CMS and Headless CMS Components and Implementation

This blog post describes major components and features of content management systems, which let non-technical subject matter experts edit content used by downstream systems such as websites. It then lists some aspects specific to headless CMS solutions. If you have any suggestions to add to these lists, please comment on this blog post. This post is an expansion of Navaneethakrishnan (NAVAN) Sundarrajan‘s LinkedIn Update “Headless CMS Features” that featured this image:

Navan’s Image

So, thanks Navan! It’s a great start, but I have a slightly different perspective.

Note the first box in Navan’s image: SaaS-based. While it is possible to decouple content management from content delivery without SaaS, the real value comes from having the CMS vendor host the content management environments and content delivery services, which means SaaS.

At the same time, SaaS is not specific to headless. Any CMS may be able to run in a SaaS environment and provide content delivery services, even if that CMS includes a content rendering engine.

Otherwise, I tried to separate CMS features from those specific to headless.

CMS

Any CMS will likely include some variant of the following components.

  • Text Data Storage: The ability to store any kind of text (simple text, HTML, JSON, or anything else) in a data repository as part of a structured record consisting of some number of field values.
  • Binary Data Storage with Metadata: The ability to store binary data, such as media, in a data repository with a separate structured record containing metadata.
  • Data Modeling: The ability to define the structure of records as a collection of fields with properties that affect their functionality, such as the type of the field. Data modeling is a key feature of CMS implementation that may require custom field types, which allow customers to extend the CMS record editing user interface.
  • Workflow: A system for enforcing an editorial process before content appears on public websites and elsewhere.
  • Internationalization/regionalization/translation: The ability to translate records from one language to another, typically including logic to retrieve data from a default language when that data is not available in the requested language.
  • Versioning: The ability to store versions of records in the content management system as users make updates.
  • Omnichannel Publishing: The ability to replicate the appropriate version of each record in each language from the content management system to one or more read-only repositories to support previewing, staging, export, content delivery, and other capabilities.
  • Collision Management: Features to detect and prevent, prompt, or otherwise resolve situations in which two users attempt to edit a single record.
  • Extensible User Interface: A browser-based editorial and management user interface that CMS customers can customize with features such as integrations with external systems.
  • Rules Engine: Lets relatively non-technical users configure aspects of the system through a browser-based user interface rather than coding, configuration files, or other development techniques, such as to control workflow or webhooks.
  • CMS Security: CMS users must authenticate and must be authorized to take action on content, typically based on logins and role membership. Typically, the CMS provides an authentication mechanism that customers can replace with their own if desired.

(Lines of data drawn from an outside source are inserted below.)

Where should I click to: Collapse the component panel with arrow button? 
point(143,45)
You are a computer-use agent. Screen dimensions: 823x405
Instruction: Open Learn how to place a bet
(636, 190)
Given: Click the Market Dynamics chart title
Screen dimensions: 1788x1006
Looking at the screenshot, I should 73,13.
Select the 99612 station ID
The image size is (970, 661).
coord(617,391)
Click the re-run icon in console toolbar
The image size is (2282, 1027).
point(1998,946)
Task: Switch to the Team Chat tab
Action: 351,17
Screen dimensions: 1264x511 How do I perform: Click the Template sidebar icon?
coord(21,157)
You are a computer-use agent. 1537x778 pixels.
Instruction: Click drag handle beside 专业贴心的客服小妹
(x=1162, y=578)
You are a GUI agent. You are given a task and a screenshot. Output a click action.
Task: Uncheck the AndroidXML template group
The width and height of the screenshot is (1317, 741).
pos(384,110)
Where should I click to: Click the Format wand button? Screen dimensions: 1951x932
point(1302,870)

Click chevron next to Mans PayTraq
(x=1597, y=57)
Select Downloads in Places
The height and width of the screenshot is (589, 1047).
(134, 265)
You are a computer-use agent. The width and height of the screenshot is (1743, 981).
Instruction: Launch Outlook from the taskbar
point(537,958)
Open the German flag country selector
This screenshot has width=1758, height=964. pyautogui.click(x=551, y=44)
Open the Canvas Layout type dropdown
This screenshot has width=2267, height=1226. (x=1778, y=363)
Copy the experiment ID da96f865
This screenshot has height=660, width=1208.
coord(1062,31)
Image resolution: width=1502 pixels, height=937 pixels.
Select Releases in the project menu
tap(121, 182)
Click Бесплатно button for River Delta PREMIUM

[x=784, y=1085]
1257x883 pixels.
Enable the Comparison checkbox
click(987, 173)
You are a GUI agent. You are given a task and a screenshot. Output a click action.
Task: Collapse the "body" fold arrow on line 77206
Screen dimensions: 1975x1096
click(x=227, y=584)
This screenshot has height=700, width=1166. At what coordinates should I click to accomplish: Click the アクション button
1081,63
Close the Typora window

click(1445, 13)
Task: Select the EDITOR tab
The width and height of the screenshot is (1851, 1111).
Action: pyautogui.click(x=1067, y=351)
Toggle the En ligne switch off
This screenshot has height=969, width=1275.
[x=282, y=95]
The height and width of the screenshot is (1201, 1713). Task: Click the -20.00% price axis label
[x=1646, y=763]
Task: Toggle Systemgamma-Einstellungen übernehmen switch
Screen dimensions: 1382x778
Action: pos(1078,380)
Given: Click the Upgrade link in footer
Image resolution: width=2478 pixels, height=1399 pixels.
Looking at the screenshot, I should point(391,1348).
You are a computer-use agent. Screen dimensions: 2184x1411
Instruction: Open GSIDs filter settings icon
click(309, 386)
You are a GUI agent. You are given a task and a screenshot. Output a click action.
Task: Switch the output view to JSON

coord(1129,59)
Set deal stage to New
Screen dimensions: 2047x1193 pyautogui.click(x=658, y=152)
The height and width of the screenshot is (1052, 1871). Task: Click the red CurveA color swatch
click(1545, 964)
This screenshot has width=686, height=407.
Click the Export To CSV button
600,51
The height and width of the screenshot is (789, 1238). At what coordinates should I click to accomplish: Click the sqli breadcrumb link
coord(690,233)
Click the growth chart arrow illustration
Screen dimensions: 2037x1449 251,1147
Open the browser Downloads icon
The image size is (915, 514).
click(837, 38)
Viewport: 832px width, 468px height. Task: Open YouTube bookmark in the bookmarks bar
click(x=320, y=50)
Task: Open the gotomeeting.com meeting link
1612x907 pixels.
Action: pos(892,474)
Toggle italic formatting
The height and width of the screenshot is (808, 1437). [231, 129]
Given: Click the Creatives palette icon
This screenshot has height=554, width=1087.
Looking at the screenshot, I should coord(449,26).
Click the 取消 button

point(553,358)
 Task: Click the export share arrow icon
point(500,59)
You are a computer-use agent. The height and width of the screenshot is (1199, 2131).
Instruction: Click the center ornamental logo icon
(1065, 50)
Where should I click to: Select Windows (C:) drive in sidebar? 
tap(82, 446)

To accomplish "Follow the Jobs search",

Components of Headless CMS

From my perspective, these are the main components specific to headless CMS:

  • Content Management APIs: HTTPS endpoints to access, import, update, delete, or otherwise manage data and to trigger CMS functionality such as publishing.
  • Content Delivery APIs: HTTPS endpoints to access published data from the CMS, often including GraphQL and synchronization APIs.
  • Media API: Retrieve binary assets, often including capabilities to optimize and otherwise transform images.
  • CDN: For performance and reliability, headless CMS vendors back content delivery and media APIs with Content Delivery Networks (CDNs).
  • Webhooks: Triggered by events in the CMS to notify external systems with payloads of data about events in the CMS, such as record creation.
  • CLI/CLT: To assist with automation and scripting, headless CMS vendors provide command line interfaces/tools that invoke their APIs according using command line parameters and information from processing environment.
  • SDKs: Software Development Kits to facilitate usage of APIs and webhooks from specific development platforms.
  • Microservice Architecture: While it would technically be possible for any CMS to expose services, due to their simplicity, consistency, and other benefits, development has a different feel and cadence when working only with products built on service-based architectures intended for SaaS.

Headless CMS Implementation

While headless CMS provide various facilities to support these features, each requires implementation for individual solutions.

  • Personalization: From audience segmentation and profiling to advanced content targeting based on intent identification.
  • Testing/Optimization: Presenting variants of content on the published site to determine the effectiveness of each, typically applying the most valuable content to the greatest audience.
  • Previewing: The ability for CMS users to access page visualizations before publishing content. With headless CMS, previewing depends on the technology used for content delivery.
  • Hierarchy Management: Headless CMS do not provide a natural hierarchy of records like a file system, but function more like a document database with records grouped by content type rather than by parent/child relationships. Web solutions tend to be hierarchical, requiring content delivery to determine hierarchy based on the URLs of records in the CMS.